2) Beschwerdeerfassung
Die Erzieherin Ute sollte den Vorfall als Beschwerde offiziell annehmen und Verständnis signalisieren. Der Sachverhalt ist nicht zwischen Tür und Angel zu klären, deshalb lässt die Erzieherin Frau Niemann wissen, welche nächsten Schritte erfolgen, zum Beispiel ein Gespräch. Ute füllt das Beschwerdeformular aus und informiert die Kitaleitung über den Vorfall.
Falls eine Beschwerde nicht sofort besprochen und keine Lösung gefunden werden kann, sollte ein Formular vorhanden sein, in dem sachlich dokumentiert wird, worüber sich wer wann beschwert hat und was vereinbart wurde. Ein Beispiel für ein solches Formular finden Sie auf der KinderKinder-Webseite zum Herunterladen.

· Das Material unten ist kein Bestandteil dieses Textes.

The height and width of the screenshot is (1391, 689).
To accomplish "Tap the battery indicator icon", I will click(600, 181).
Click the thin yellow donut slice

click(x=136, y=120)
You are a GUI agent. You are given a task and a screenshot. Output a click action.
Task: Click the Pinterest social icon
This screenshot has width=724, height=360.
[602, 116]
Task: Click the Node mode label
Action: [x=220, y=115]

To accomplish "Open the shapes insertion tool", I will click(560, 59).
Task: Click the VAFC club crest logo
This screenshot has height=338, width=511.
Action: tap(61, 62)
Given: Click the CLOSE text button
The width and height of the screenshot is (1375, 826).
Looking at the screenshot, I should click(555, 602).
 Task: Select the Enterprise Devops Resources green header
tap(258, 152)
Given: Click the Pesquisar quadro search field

3) Bearbeitung der Beschwerde
Ist die Beschwerde zur Bekleidung ein Einzelfall, der nur Suris Mutter betrifft, sollte ihr die Einrichtung einen Gesprächstermin anbieten. Ein guter Einstieg könnte sein: „Ich habe den Eindruck, Sie ärgern sich über unsere Regelungen zur Bekleidung der Kinder draußen. Glauben Sie mir: Wir würden Suri immer ansprechen und mit ihr eine Lösung suchen, wenn wir den Eindruck hätten, dass sie zu dünn angezogen ist und sich erkälten könnte.“
In diesem Schritt sollte klar sein, wer im Team die Verantwortung für die Beschwerde übernimmt und beispielsweise die Klärungsgespräche führt. Sehr wichtig ist hier auch festzulegen, wann und von wem die Familie angesprochen und informiert wird.
4) Beschwerdeanalyse
Die Kitaleitung sollte alle Beschwerden in einem Ordner sammeln. Nur so ist es möglich, sicher nachzuvollziehen, ob es ähnliche Beschwerden eventuell schon häufiger gab. Aus dieser Erkenntnis könnte sie eine Informationsveranstaltung zum Thema Kinderpartizipation planen, um dort näher zu erklären, dass die Umsetzung von kindlicher Selbst- und Mitbestimmung eine Pflichtaufgabe für Kindertageseinrichtungen ist.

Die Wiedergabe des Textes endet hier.